| Record set |
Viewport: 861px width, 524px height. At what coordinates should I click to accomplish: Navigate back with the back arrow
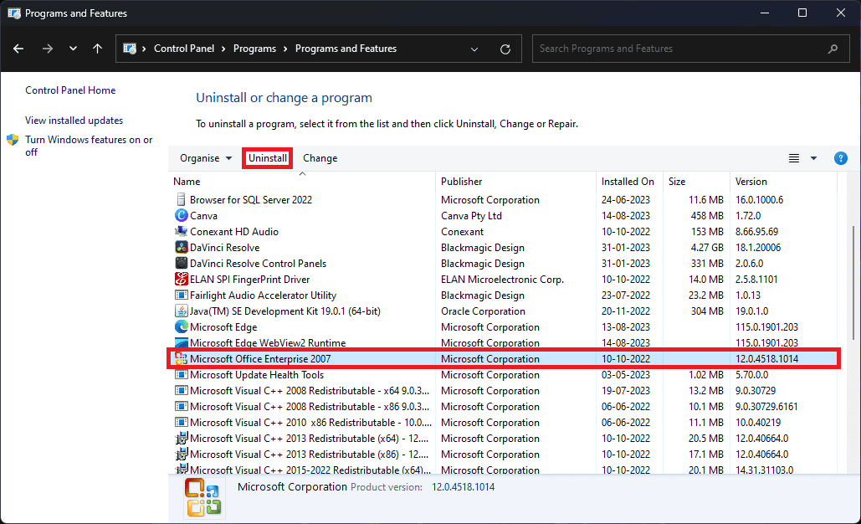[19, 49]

==

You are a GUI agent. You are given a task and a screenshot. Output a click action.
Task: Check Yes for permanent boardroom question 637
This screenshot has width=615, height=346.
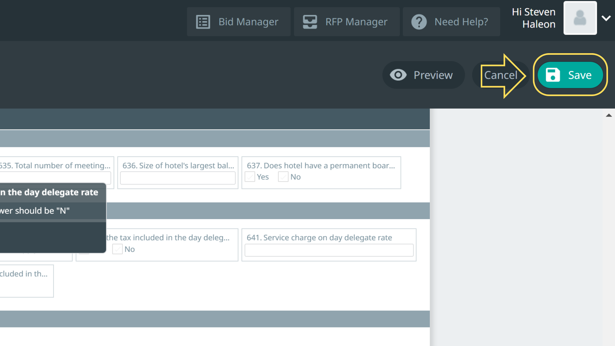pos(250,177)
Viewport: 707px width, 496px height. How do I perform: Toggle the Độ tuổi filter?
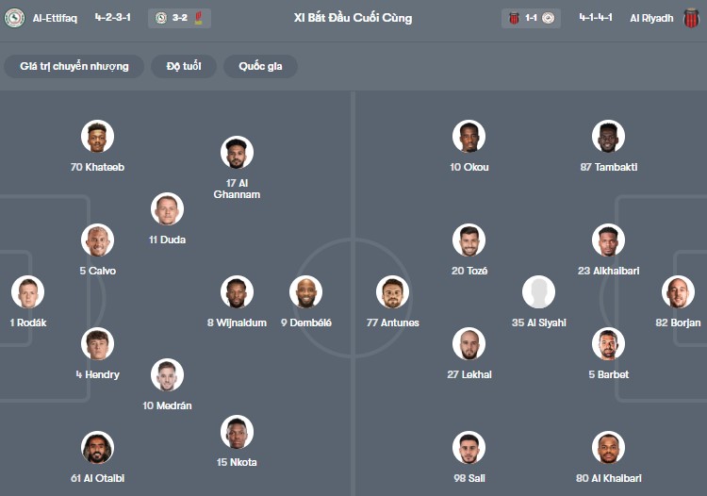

| Exercise aim |
Rewrite the part of the data that opens with the line containing "You are a GUI" and closes with the line containing "Viewport: 707px width, 496px", replacing "screenshot" with "screen image" and changing nothing else. Leave the pictures out of your answer.

| Answer for this exercise |
You are a GUI agent. You are given a task and a screen image. Output a click action.
Task: Check Yes for permanent boardroom question 637
This screen image has width=615, height=346.
pos(250,177)
Viewport: 707px width, 496px height. How do I perform: Toggle the Độ tuổi filter?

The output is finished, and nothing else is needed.